▶ [Your goal]
All lines from the one with "Task: Switch to the 已完成 tab" through the close of the records below are to be set down exactly, and no others.

(Data entries)
——

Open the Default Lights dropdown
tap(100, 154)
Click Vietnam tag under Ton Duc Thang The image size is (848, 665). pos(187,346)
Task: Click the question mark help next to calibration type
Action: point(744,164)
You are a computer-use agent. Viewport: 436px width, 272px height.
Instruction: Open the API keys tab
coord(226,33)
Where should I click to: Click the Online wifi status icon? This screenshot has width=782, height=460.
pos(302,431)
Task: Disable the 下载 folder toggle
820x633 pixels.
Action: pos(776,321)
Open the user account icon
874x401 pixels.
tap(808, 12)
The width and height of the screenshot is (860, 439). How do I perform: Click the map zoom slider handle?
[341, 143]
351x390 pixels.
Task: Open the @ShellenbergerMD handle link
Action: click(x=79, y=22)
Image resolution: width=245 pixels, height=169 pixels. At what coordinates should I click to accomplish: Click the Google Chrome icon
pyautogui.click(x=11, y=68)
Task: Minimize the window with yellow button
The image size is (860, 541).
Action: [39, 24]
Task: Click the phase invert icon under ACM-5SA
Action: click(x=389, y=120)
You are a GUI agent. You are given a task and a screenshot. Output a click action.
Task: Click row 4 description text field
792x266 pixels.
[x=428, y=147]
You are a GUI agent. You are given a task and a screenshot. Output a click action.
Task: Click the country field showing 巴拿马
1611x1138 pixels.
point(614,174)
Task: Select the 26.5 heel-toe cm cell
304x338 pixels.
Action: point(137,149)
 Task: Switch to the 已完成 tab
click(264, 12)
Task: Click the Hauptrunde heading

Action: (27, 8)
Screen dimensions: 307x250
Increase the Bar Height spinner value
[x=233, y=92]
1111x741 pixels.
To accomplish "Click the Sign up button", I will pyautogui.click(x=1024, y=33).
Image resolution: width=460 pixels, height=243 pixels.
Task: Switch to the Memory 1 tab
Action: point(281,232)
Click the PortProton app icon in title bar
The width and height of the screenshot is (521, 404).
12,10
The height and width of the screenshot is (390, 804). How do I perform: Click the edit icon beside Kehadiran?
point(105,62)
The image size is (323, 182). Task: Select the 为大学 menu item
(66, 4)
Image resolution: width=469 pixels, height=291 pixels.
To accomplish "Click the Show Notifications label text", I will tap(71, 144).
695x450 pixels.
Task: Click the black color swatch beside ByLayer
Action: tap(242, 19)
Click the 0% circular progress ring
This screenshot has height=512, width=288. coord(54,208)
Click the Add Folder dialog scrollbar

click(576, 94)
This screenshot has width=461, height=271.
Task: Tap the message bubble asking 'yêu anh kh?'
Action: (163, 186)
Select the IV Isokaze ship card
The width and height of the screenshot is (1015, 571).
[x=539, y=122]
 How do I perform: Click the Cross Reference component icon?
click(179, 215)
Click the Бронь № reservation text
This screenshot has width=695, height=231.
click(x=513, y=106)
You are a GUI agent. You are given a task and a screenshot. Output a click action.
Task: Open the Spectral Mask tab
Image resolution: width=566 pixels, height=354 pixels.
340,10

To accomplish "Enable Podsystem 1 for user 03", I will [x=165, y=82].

——

▶ [Result for this exercise]
 Task: Switch to the 已完成 tab
click(264, 12)
Task: Click the Hauptrunde heading

Action: (27, 8)
Screen dimensions: 307x250
Increase the Bar Height spinner value
[x=233, y=92]
1111x741 pixels.
To accomplish "Click the Sign up button", I will pyautogui.click(x=1024, y=33).
Image resolution: width=460 pixels, height=243 pixels.
Task: Switch to the Memory 1 tab
Action: point(281,232)
Click the PortProton app icon in title bar
The width and height of the screenshot is (521, 404).
12,10
The height and width of the screenshot is (390, 804). How do I perform: Click the edit icon beside Kehadiran?
point(105,62)
The image size is (323, 182). Task: Select the 为大学 menu item
(66, 4)
Image resolution: width=469 pixels, height=291 pixels.
To accomplish "Click the Show Notifications label text", I will tap(71, 144).
695x450 pixels.
Task: Click the black color swatch beside ByLayer
Action: tap(242, 19)
Click the 0% circular progress ring
This screenshot has height=512, width=288. coord(54,208)
Click the Add Folder dialog scrollbar

click(576, 94)
This screenshot has width=461, height=271.
Task: Tap the message bubble asking 'yêu anh kh?'
Action: (163, 186)
Select the IV Isokaze ship card
The width and height of the screenshot is (1015, 571).
[x=539, y=122]
 How do I perform: Click the Cross Reference component icon?
click(179, 215)
Click the Бронь № reservation text
This screenshot has width=695, height=231.
click(x=513, y=106)
You are a GUI agent. You are given a task and a screenshot. Output a click action.
Task: Open the Spectral Mask tab
Image resolution: width=566 pixels, height=354 pixels.
340,10

To accomplish "Enable Podsystem 1 for user 03", I will [x=165, y=82].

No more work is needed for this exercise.